Legal hurdles further complicate the issue. Existing financial law places limits on the authority of federal regulators to impose usury caps, and the sweeping financial reforms enacted after the 2008 crisis explicitly bar at least one major bank regulator from setting interest rate ceilings.

Without new legislation or a novel executive action, Trump’s leverage may rest largely on his ability to publicly pressure companies into compliance.

That approach would not be unprecedented. Trump has previously leaned on political influence to extract concessions from major industries. His demands for pharmaceutical companies to reduce drug prices led to voluntary commitments from several executives.

Similarly, his insistence that technology and semiconductor companies expand domestic manufacturing resulted in public pledges by firms such as Apple to invest more heavily in U.S. production.

Banks, however, are weighing whether to resist or accommodate the White House.
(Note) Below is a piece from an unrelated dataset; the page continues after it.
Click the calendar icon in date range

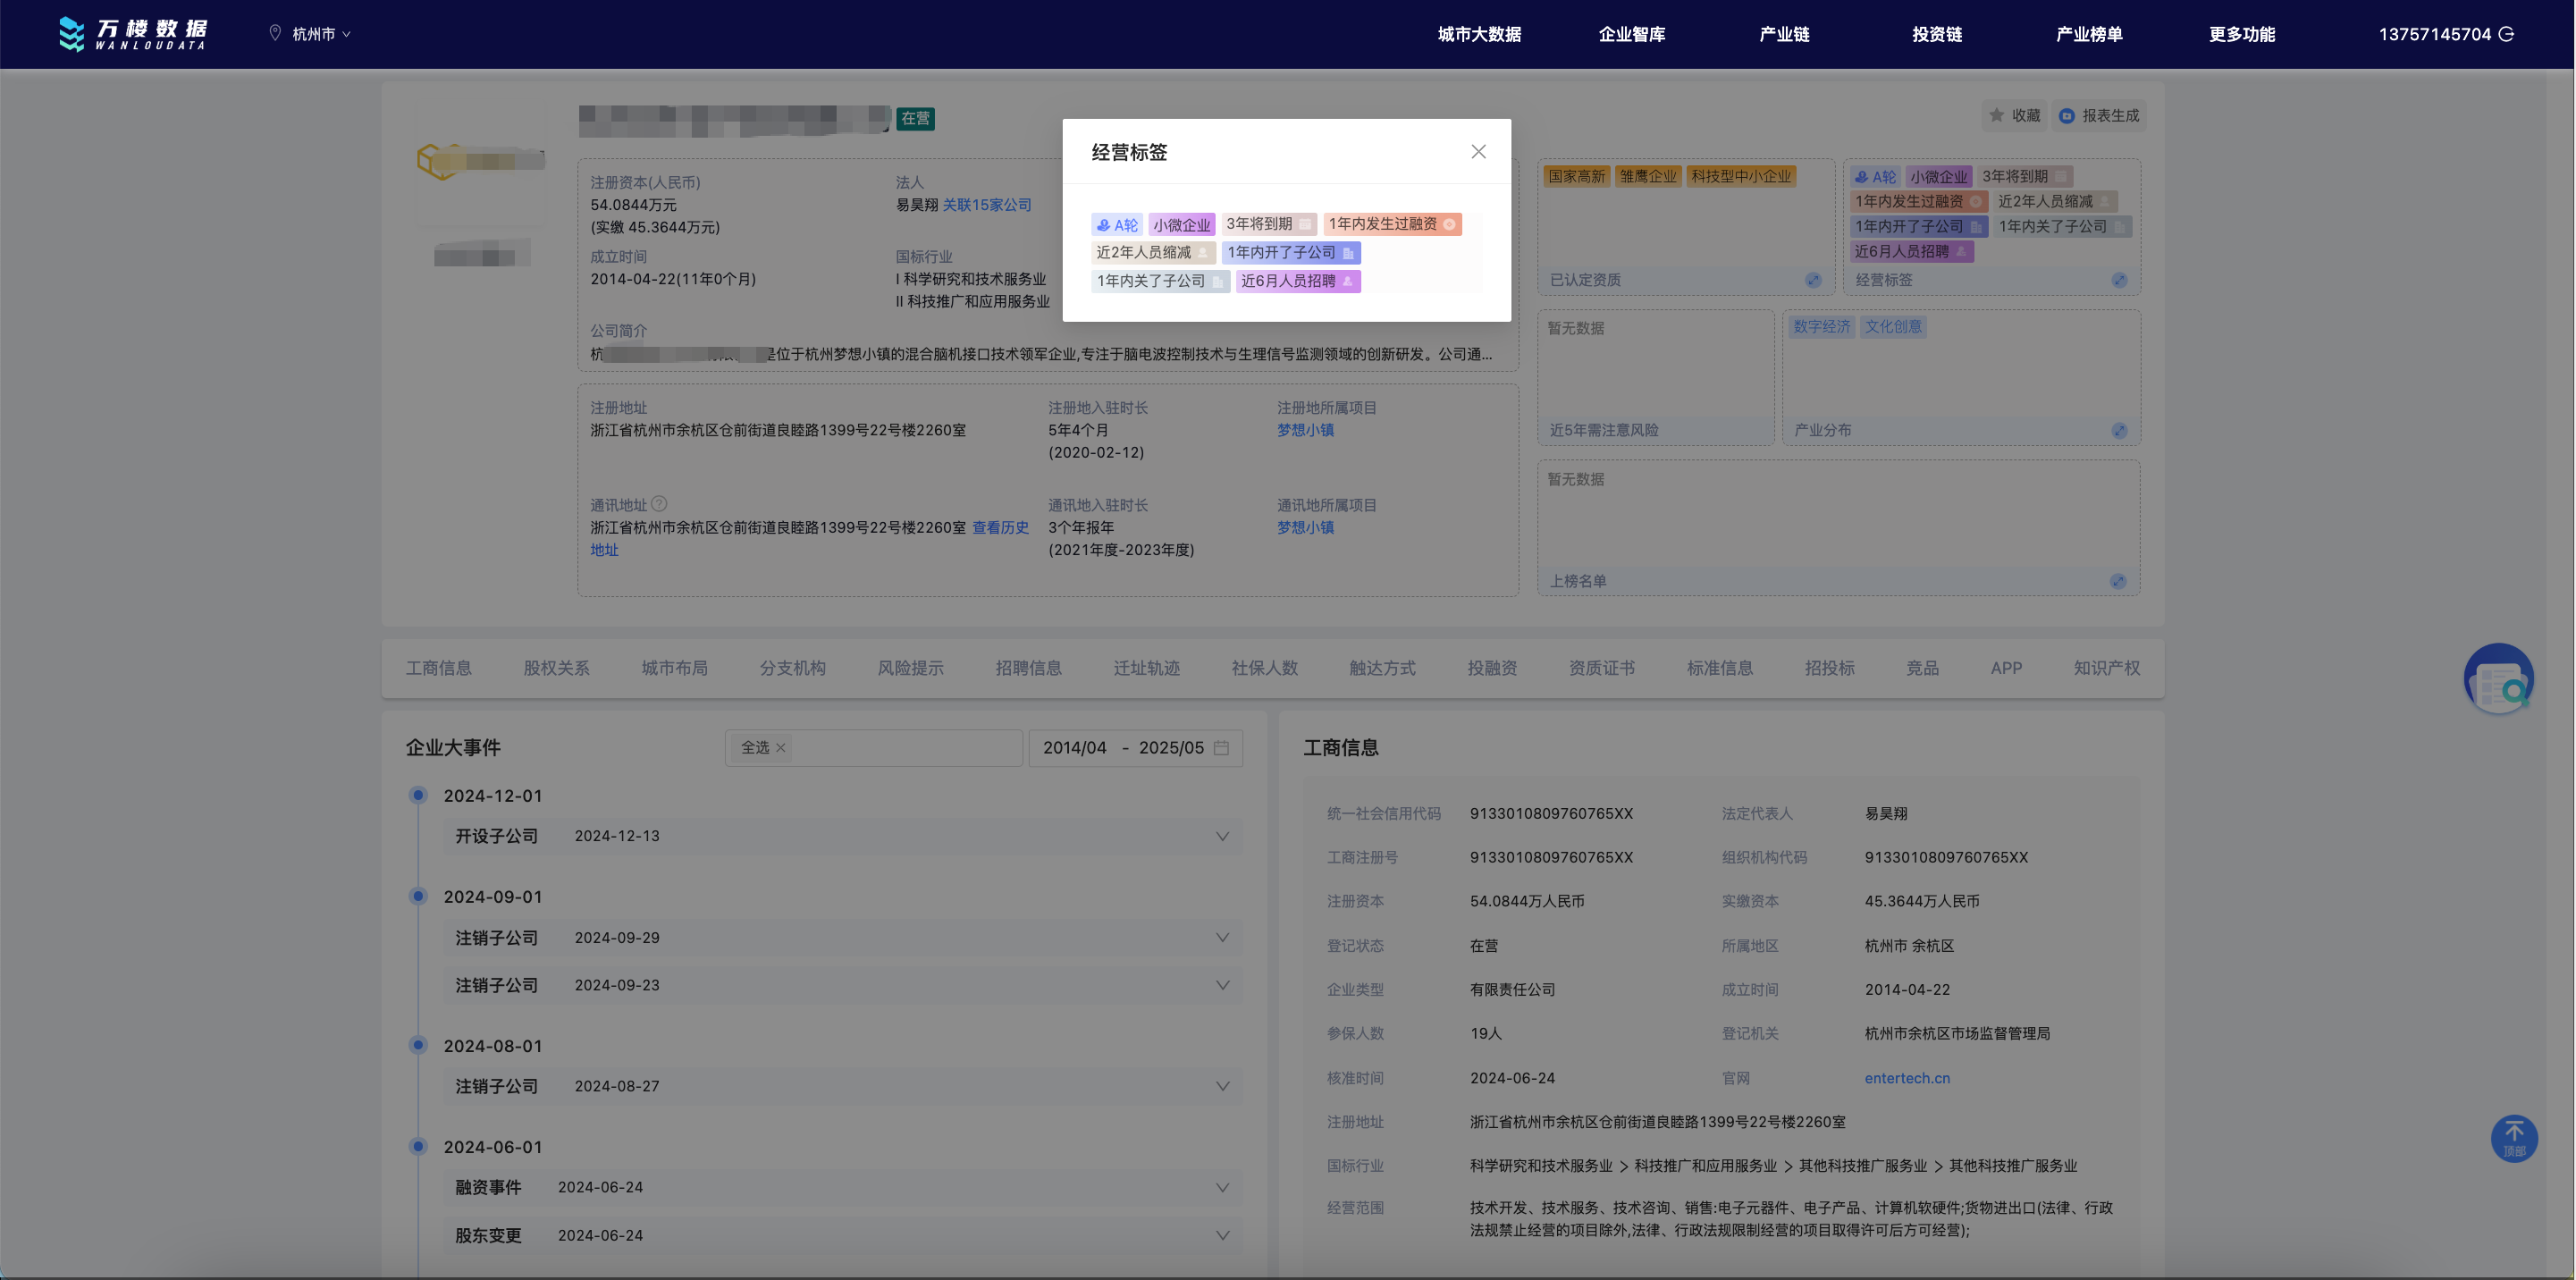coord(1221,748)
Wall Street has little appetite for a prolonged clash with an administration that has largely favored the financial sector.

Trump’s deregulatory agenda and tax policies have been welcomed by banks, and recent legislation delivered another round of tax cuts. Looser regulatory conditions have also fueled dealmaking, generating lucrative investment banking fees.

Publicly, bank executives and trade groups have struck a cautious tone, criticizing the idea of a rate cap while expressing openness to discussions with the administration. Privately, industry leaders are debating how aggressively to push back.

On a call with reporters earlier this week, JPMorgan Chase Chief Financial Officer Jeffrey Barnum suggested the industry was prepared to deploy significant resources to fight any attempt to impose a mandatory cap.

JPMorgan is one of the nation’s largest credit card issuers, with nearly $240 billion in customer balances and major co-branded partnerships with companies including United Airlines and Amazon. The bank recently expanded its credit card footprint further by acquiring the Apple Card portfolio from Goldman Sachs.

Citigroup’s Chief Financial Officer Mark Mason offered a similar message, saying a cap is not something the bank could support, warning that it would limit credit availability and potentially harm the broader economy.

At the same time, Mason emphasized that affordability remains a concern and said Citi is willing to work with the administration to explore other ways to address consumer debt burdens.

Trump has continued to escalate pressure on the industry, recently endorsing legislation that would reduce the fees banks earn from merchants every time a customer uses a credit card.

That move has heightened concerns among financial institutions that the White House may be preparing a broader challenge to the industry’s revenue model.

Some companies are already positioning themselves to adapt. Fintech firm Bilt rolled out a new line of credit cards this week that will cap interest rates at 10 percent on new purchases for the first year.

While the offer functions as a temporary promotional rate—something long used by traditional card issuers—the company framed the move as a proactive response to the White House’s push.

“If a rate cap is going to happen, we’d rather be at the forefront,” Bilt CEO Ankur Jain said, suggesting the industry could comply without dismantling its core business.

As the Jan. 20 deadline approaches, the absence of a clear plan has left the future of Trump’s proposal uncertain.

Whether the threat results in a voluntary shift by issuers, a legislative battle in Congress, or quietly fades away may soon determine whether the president’s ultimatum marks a turning point in consumer finance—or another high-profile demand that tests the limits of presidential influence.